According to scouts, at least three of the prospects were "rejects," players who might not even be signed as undrafted free agents. Arguably, the most notable prospect in the draft might be King, the former Georgia tailback.

A part-time starter for the Bulldogs in his three seasons in Athens, King rushed for 1,271 yards and a 5.0-yard average in his college career. His "Pro Day" workout Monday on campus drew representatives from seven or eight franchises and a scout from one of the national combine services. King did relatively well in the workout, was timed at between the mid- to high-4.5's, and could be drafted or at least signed as a free agent.

On the flip side, the last two tailbacks chosen in the supplemental draft have been disappointments. The Chicago Bears chose BYU's Harvey Unga in the seventh round last summer and he spent his rookie year on injured reserve. In 2003, Houston used a second-round choice on Georgia Tech's Tony Hollings, and he lasted three seasons with the Texans and started one game. Hollings' last season in an NFL camp was 2007.

King met recently with Detroit officials. At least two other teams told The Sports Xchange that they had screened videotape of him and had somewhat positive reviews.

Still, merely landing a spot in the supplemental draft means beating the odds.

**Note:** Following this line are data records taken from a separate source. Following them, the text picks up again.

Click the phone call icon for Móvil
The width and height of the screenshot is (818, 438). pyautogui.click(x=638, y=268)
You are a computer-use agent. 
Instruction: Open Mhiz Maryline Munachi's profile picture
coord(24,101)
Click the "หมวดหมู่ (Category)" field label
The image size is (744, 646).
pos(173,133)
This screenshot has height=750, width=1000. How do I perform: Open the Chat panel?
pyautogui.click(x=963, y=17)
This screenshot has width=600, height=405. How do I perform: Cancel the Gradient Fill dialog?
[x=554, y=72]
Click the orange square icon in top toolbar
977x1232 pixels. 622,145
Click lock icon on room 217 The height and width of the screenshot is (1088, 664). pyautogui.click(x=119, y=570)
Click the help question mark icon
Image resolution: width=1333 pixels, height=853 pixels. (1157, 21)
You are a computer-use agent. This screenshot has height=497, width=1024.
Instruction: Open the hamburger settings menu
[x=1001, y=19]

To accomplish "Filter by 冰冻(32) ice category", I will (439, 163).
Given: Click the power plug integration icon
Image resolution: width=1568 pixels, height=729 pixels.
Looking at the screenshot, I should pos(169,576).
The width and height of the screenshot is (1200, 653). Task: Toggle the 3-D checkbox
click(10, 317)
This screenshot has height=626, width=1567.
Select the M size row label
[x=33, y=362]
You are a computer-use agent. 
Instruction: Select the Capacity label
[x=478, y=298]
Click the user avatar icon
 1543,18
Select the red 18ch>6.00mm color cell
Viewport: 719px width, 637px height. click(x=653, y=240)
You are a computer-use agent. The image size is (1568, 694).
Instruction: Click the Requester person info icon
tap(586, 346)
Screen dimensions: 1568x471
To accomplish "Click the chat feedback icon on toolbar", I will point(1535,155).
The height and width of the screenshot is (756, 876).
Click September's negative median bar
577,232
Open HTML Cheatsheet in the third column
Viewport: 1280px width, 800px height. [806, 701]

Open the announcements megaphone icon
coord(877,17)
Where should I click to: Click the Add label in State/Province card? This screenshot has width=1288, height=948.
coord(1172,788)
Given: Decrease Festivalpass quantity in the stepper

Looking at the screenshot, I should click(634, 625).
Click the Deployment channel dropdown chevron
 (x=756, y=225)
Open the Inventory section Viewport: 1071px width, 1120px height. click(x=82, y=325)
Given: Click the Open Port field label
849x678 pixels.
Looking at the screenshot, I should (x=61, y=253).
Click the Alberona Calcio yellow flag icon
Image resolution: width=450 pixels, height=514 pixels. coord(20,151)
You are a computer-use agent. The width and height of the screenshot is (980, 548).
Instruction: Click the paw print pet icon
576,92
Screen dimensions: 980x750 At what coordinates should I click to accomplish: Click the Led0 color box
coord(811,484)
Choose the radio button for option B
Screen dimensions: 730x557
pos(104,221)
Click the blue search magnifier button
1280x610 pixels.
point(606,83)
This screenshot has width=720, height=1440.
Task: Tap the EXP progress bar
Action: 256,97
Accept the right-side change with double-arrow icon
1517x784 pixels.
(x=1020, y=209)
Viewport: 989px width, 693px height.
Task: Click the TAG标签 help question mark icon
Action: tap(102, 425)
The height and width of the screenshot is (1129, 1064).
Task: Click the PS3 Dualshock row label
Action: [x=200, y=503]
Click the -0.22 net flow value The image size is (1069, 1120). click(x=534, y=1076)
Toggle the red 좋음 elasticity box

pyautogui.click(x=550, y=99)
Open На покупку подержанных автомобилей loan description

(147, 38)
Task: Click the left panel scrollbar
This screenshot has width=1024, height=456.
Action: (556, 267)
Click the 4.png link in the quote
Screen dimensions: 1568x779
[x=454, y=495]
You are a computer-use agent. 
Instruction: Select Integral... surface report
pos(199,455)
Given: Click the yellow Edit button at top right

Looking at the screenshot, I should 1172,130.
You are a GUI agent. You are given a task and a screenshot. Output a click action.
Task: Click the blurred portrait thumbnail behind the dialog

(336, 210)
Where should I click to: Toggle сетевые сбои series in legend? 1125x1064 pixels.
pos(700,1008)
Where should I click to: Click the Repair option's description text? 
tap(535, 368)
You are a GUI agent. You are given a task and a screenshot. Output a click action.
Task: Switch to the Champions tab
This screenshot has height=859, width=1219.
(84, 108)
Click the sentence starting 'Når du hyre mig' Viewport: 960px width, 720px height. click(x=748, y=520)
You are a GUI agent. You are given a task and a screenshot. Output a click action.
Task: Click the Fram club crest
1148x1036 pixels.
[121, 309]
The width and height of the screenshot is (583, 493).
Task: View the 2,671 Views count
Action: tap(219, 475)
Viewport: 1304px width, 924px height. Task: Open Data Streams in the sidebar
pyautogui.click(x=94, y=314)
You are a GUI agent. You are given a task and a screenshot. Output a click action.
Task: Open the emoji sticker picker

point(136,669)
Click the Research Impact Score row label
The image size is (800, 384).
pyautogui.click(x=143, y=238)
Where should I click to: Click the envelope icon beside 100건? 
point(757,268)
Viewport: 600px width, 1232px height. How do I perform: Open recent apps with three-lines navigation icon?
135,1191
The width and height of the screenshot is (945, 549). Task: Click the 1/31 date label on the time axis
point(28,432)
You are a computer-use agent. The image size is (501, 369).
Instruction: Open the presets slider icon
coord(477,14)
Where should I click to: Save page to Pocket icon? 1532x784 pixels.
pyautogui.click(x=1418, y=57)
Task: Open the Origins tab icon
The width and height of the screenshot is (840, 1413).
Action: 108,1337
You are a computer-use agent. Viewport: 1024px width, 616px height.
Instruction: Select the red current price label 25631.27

And actually succeeding is the longest of long shots.

Of the 40 players selected between 1997-2010 in the summertime draft, 10 never played in a single regular-season game and 18 never started a contest. Only four ever made a Pro Bowl appearance. Just five carved out careers that included 100 appearances.

The average career span for the 40 supplemental picks is 41.3 games, essentially 2½ seasons. None has ever been inducted into the Hall of Fame, although Carter figures to someday be in the Canton shrine.

Typical of the supplemental picks was defensive tackle Manny Wright, chosen by Miami in the fifth round in 2005. Regarded as a potential talent, a big-bodied lineman with alleged quickness but a documented bout with depression, Wright's NFL resume consisted of nine games and three tackles in three seasons with two teams. Perhaps his most notable (or maybe notorious) moment came his rookie season, when then-Dolphins coach Nick Saban reduced Wright to tears during a training camp practice session.

Not since 1998, when Williams (San Diego) and Wahle (Green Bay) both were chosen in the second round, has the supplemental draft produced any consistently productive players, Brooks notwithstanding.

There have been only two years in which more than two players were chosen –the all-time record is five prospects in 1989 – and there was only one player taken 11 times, in addition to the nine years in which there were none taken.

Hollings was the last prospect chosen above the third round.

Compounding the situation this year is that the supplemental draft, typically held about 10 days before the start of training camps, is being conducted two weeks after camps have opened.

In any year, the supplemental players get a later start than the prospects chosen in the regular-phase draft. But this year, coaches are trying to ready their teams in a compressed environment and there may be even less time, and fewer "reps," for late arrivals.

And, with the supplemental phase being pushed back, those potential arrivals will now be even later, and that much farther behind in their hope to beat the odds.